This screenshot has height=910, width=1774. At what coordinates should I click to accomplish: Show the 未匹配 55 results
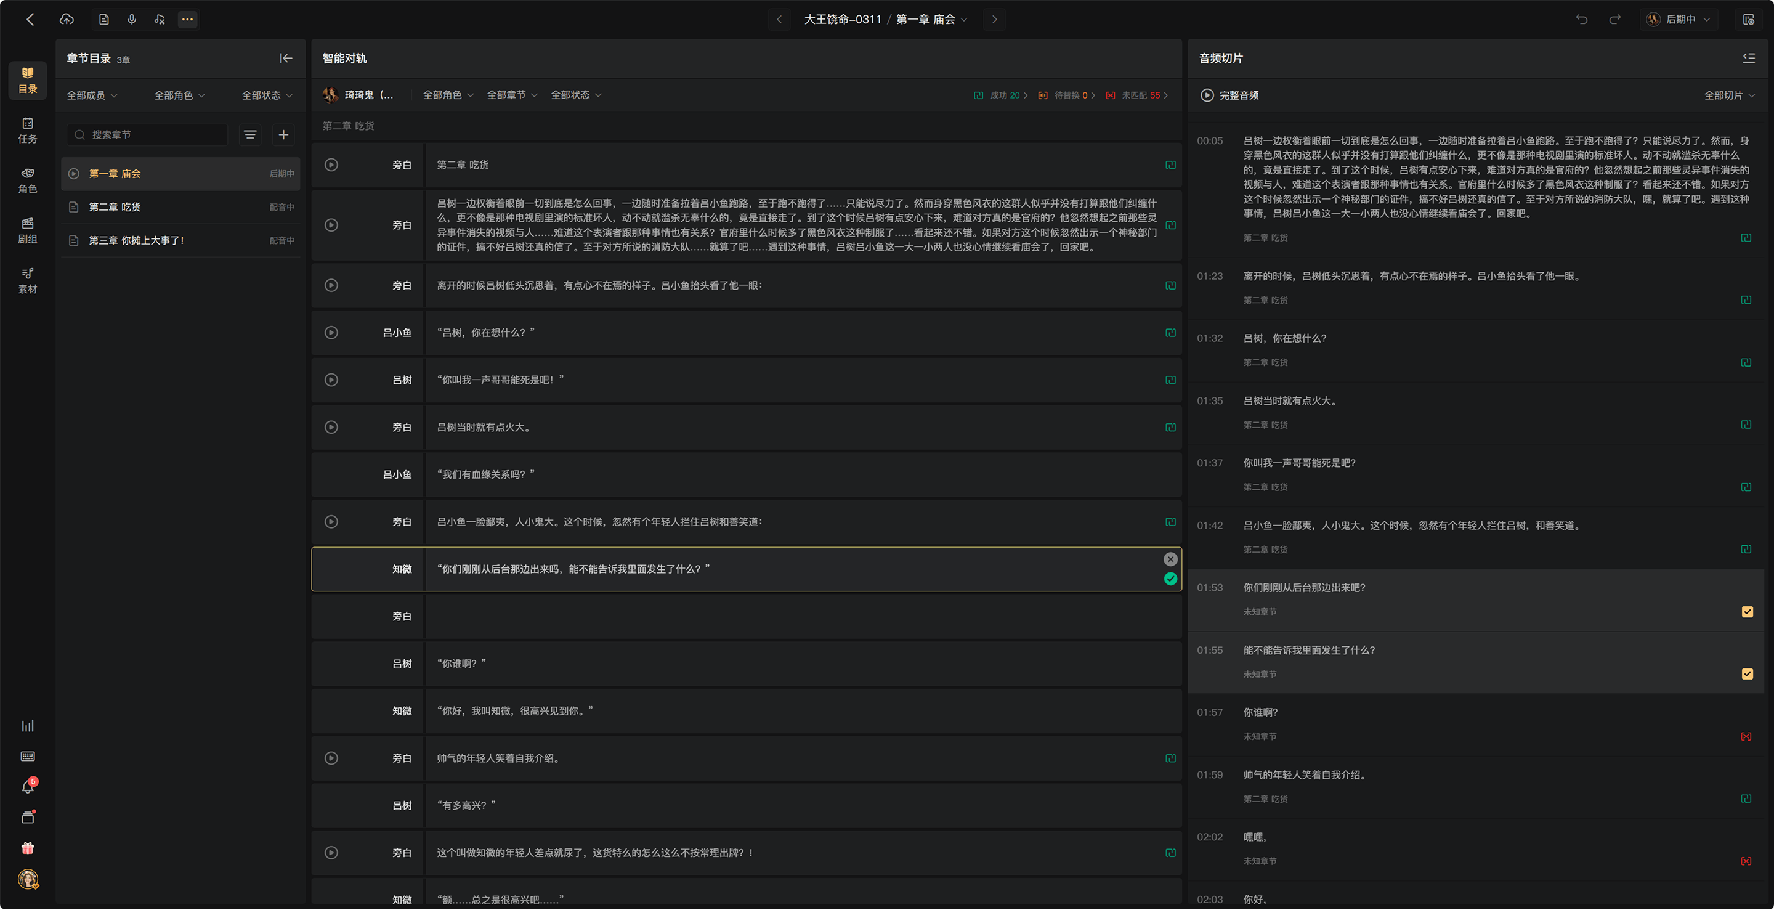pos(1136,95)
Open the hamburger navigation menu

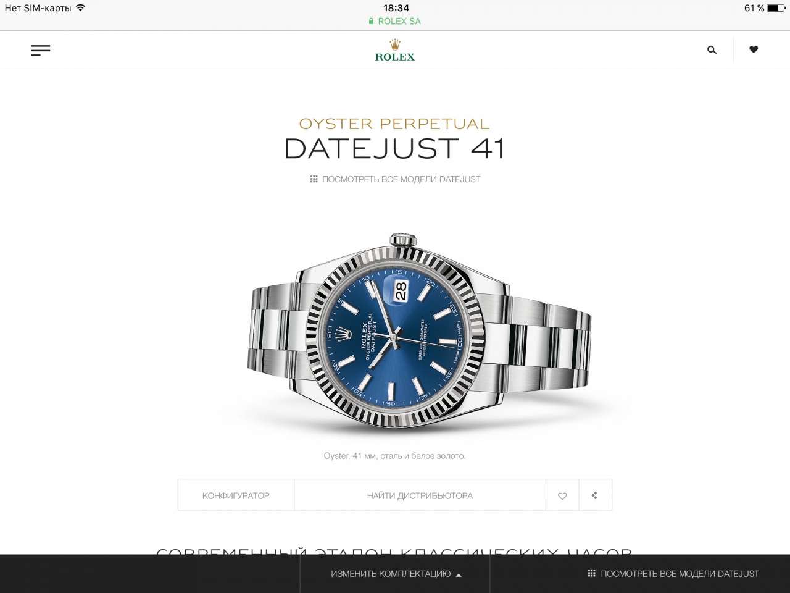40,50
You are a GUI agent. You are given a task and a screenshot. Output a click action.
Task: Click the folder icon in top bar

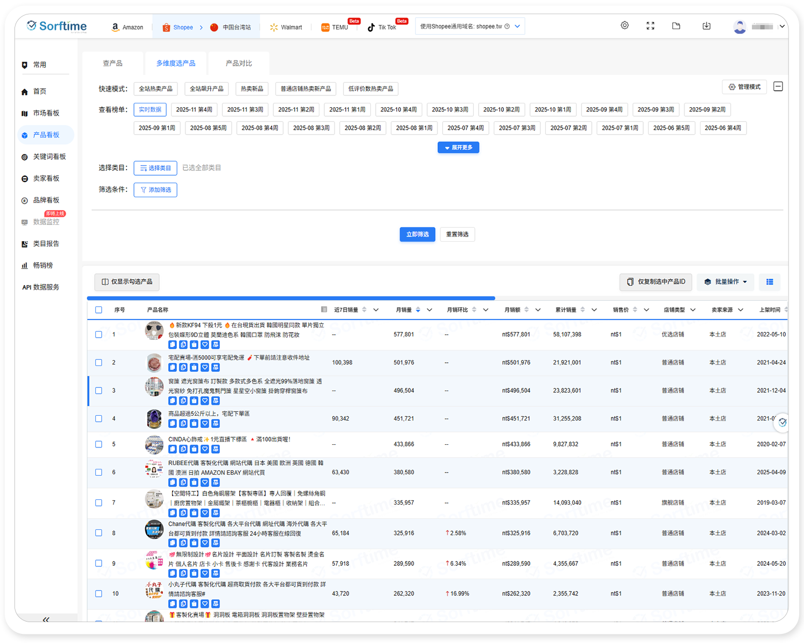coord(676,26)
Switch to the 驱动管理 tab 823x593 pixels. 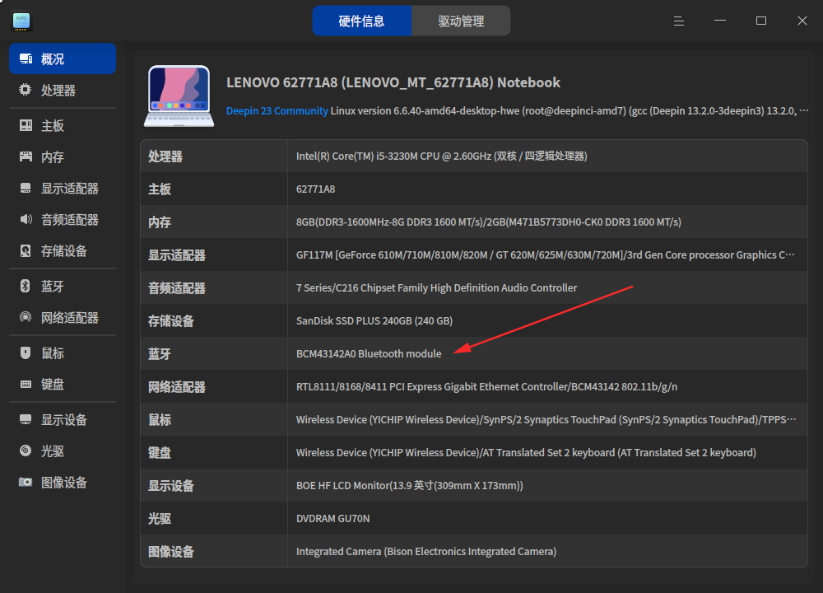(x=461, y=21)
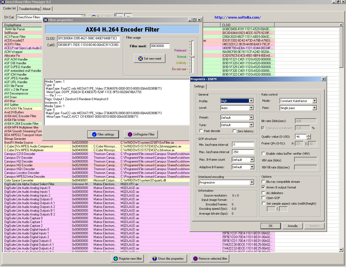
Task: Click red Remove selected filter icon
Action: point(195,259)
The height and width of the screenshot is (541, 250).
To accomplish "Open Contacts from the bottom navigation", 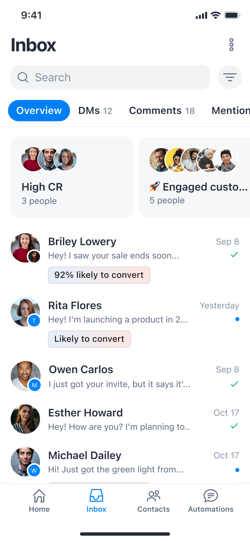I will click(x=153, y=496).
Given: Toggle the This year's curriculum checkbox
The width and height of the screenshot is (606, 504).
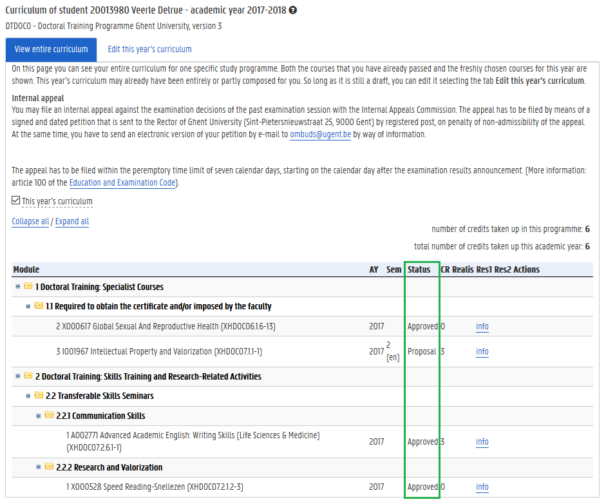Looking at the screenshot, I should click(x=16, y=201).
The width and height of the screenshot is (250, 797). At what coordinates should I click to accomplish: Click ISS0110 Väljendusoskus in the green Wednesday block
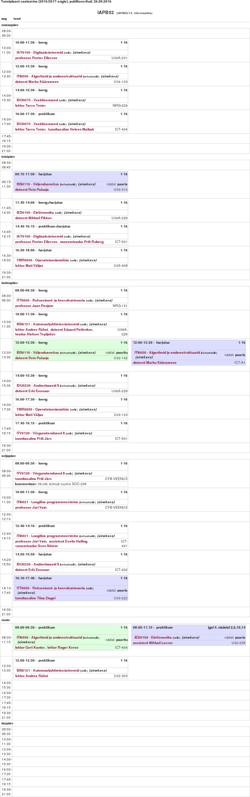tap(37, 352)
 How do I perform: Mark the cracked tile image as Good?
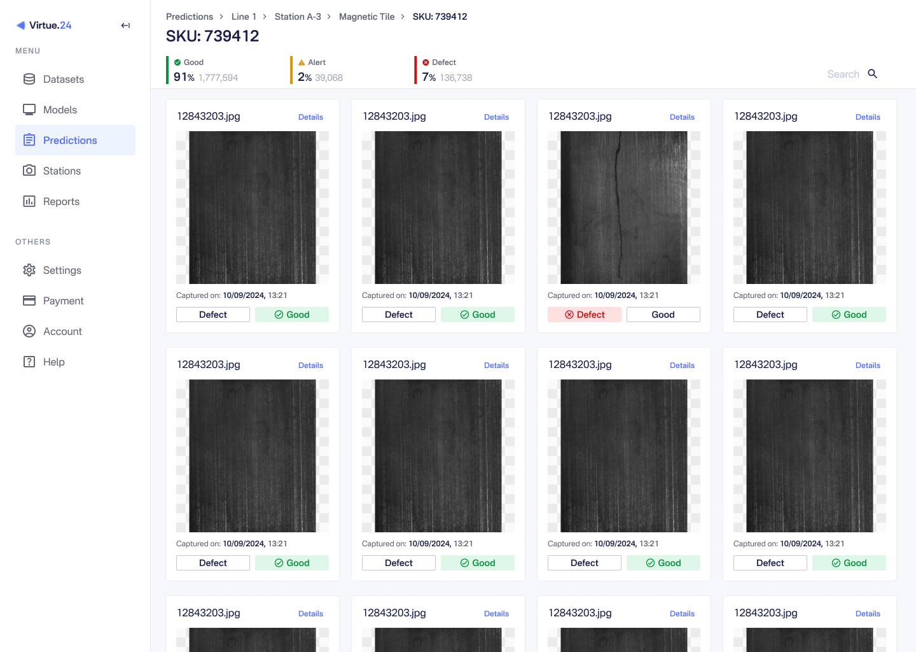coord(663,315)
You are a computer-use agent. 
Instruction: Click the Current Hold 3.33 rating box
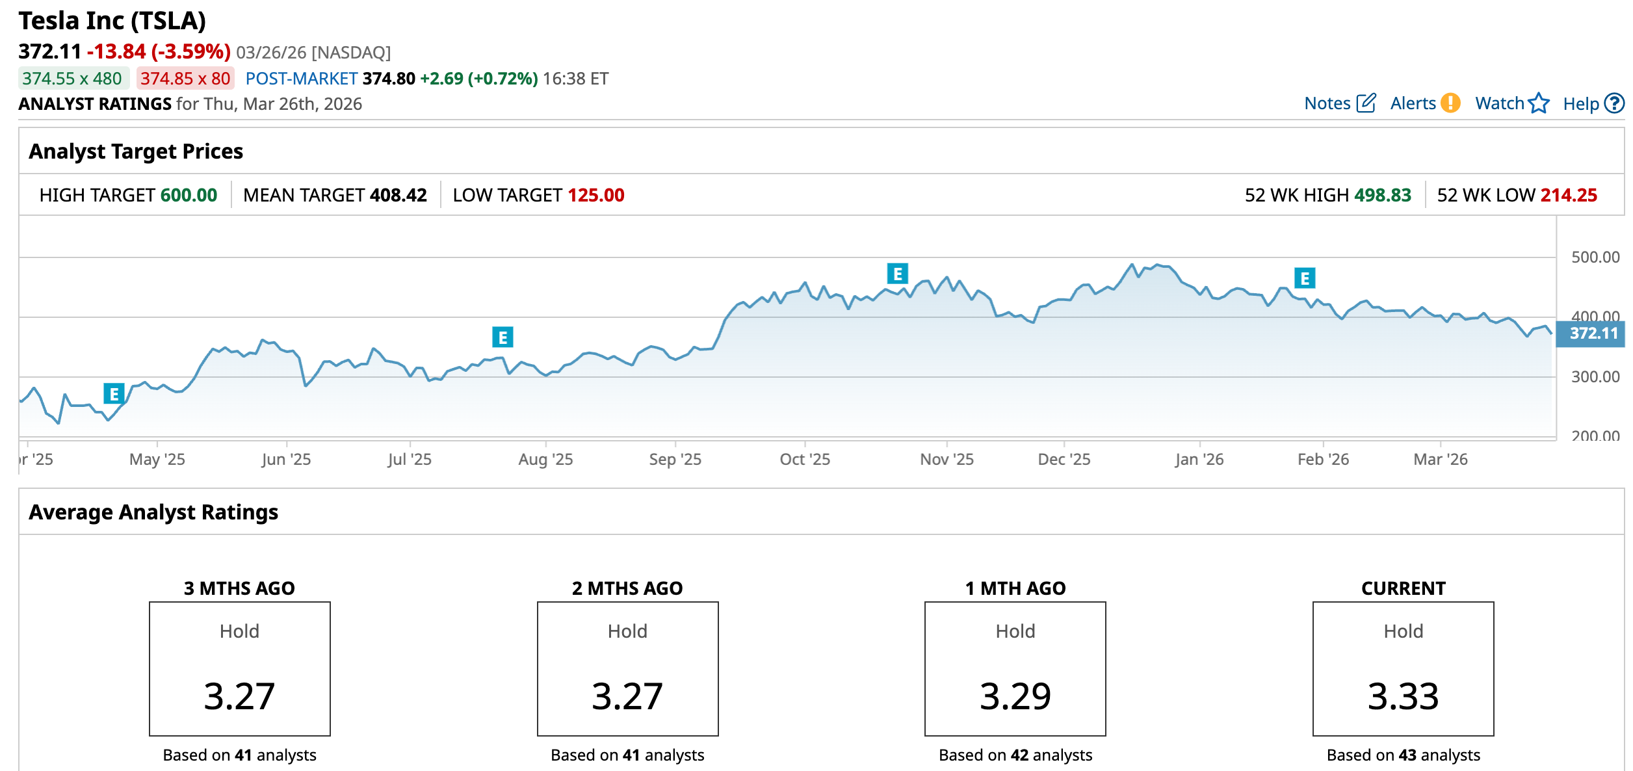tap(1403, 668)
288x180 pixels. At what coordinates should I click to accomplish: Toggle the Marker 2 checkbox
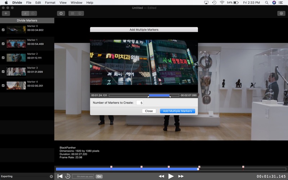(3, 58)
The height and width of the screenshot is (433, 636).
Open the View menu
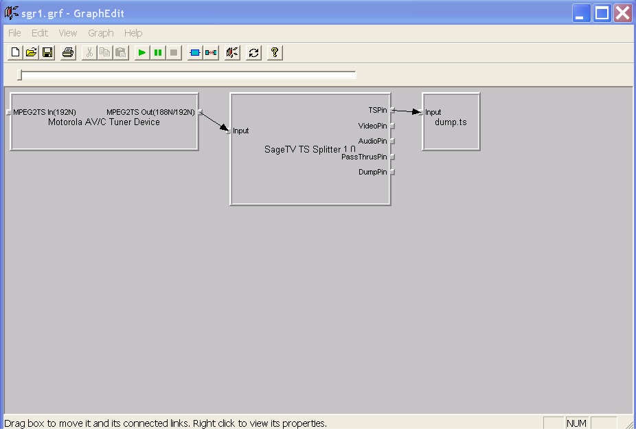pos(68,33)
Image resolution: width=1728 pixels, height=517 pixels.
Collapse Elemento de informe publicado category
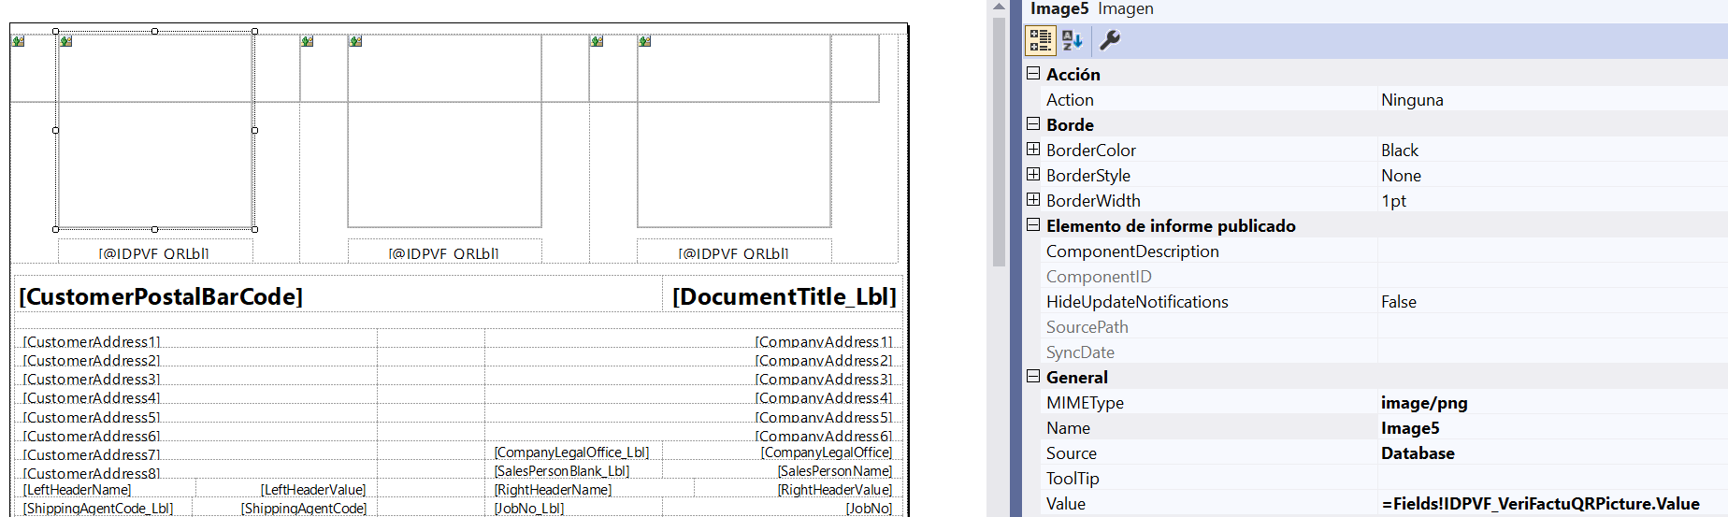1033,225
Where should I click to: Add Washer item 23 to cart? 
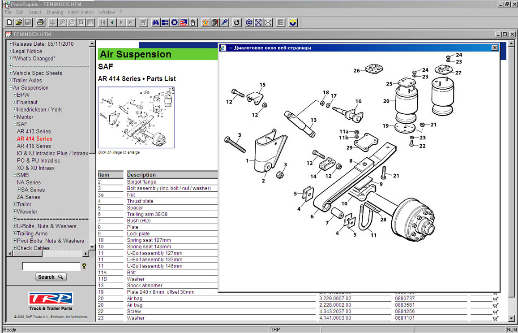point(495,318)
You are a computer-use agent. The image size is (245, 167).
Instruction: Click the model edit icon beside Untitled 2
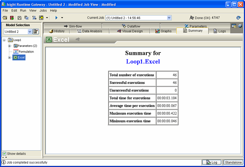[36, 32]
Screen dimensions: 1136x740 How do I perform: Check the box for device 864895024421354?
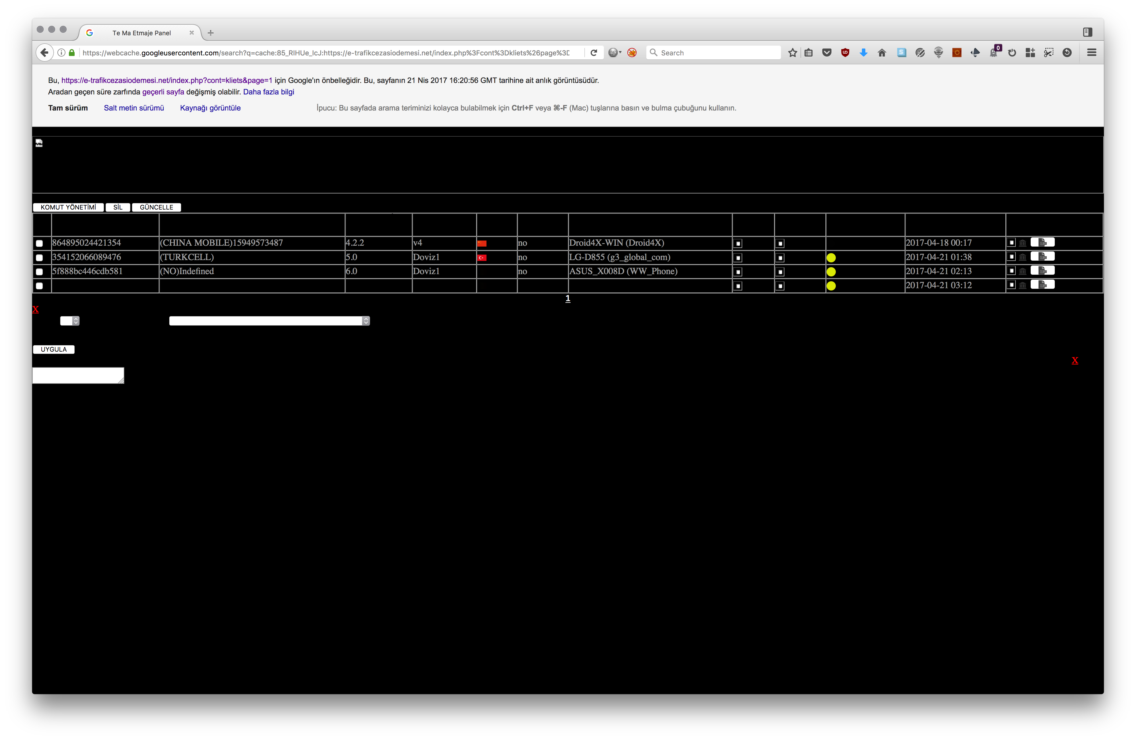(x=39, y=243)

------------------------------------------------------------------------

# Brief
Can you copy out the listing word for word, starting at the line containing "Given: Toggle the" and ending at the line containing "tap(37, 352)", with the pictures left out?

# Output
Given: Toggle the This year's curriculum checkbox
The width and height of the screenshot is (606, 504).
Looking at the screenshot, I should click(x=16, y=201).
The width and height of the screenshot is (250, 797). At what coordinates should I click to accomplish: Click ISS0110 Väljendusoskus in the green Wednesday block
tap(37, 352)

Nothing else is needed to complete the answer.